Meanwhile François-Régis Mouton, chairman of GasNaturally made his case for gas as the baseload of the European energy system.
“Gas has three times less CO2 than coal, sorry guys but that is the reality. Do you really think you could do without a flexibility provider? Do you really think Europe can do without the flexibility of gas?” he asked.
“The answer to that question is yes,” said Schaefer, adding that he didn't believe nuclear would be an option either: “Nuclear in 2050? We can’t afford nuclear, its too expensive, it’s not competitive, it’s not an option.”
Talking specifically to Stehmann, he said: “You always hold up the scapegoat, ‘CCS is coming’, it’s never coming, it’s not happening, it’s not working, so why put CCS out there? Because you want to protect coal,” he said adding that efforts to protect the status quo may be successful for a year or two but would ultimately be doomed to failure.
“I would say start thinking about the future instead of holding up ‘scapegoats’ like CCS and nuclear,” added Schaefer.
Large-scale
On Monday, SolarPower Europe publicised its call on the European Commission to set a renewable energy target of 35% by 2030. The current target on the table is 27% and follows on from the existing 2020 goal of 20%.

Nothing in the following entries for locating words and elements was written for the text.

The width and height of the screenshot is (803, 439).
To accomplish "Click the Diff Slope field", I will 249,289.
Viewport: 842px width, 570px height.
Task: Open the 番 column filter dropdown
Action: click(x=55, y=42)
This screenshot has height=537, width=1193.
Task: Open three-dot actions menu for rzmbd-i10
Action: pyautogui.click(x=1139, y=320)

In a statement released today Schaefer warned the Commission not to “pretend nothing has happened” since the COP21 climate talks concluded in Paris. “Our board has recognised that more ambition is needed in Europe to reach the objective of limiting global warming to just 1.5°C degrees, which the European Union signed up to in Paris. We have therefore unanimously agreed to call for a renewable energy target of 35% to be achieved by 2030.”
The role that large-scale solar will play in that was up for debate at the workshop in Brussels with Bloomberg New Energy Finance analyst Jenny Chase offering a pessimistic outlook.
“The future is not bright. Large-scale solar in Europe is basically dead. The reason Northern Europe won’t build solar is winter. Solar alone can’t handle winter peak power demand,” she said citing what she considered to be superior procurement programmes in Chile and Morocco that will respectively offer time of delivery auction slots and require the integration of heat delivery.
Christopher Burghardt, VP of business development and sales, Europe at First Solar, noted his vested interest and politely disagreed.
“It depends how you look at solar. You need to look at solar as baseload. To say there will be no large-scale solar is wrong, France and Germany will add 1.1-1.2GW through tenders alone. Other energies will transition out and solar will be one of the key parts of the energy mix as baseload. We see more solar coming on as part of the energy mix and in the future,” he added.
The UK has a pipeline in excess of 1GW to develop by March 2017, according to data gathered by Solar Intelligence, the market research division of PV Tech’s publisher Solar Media.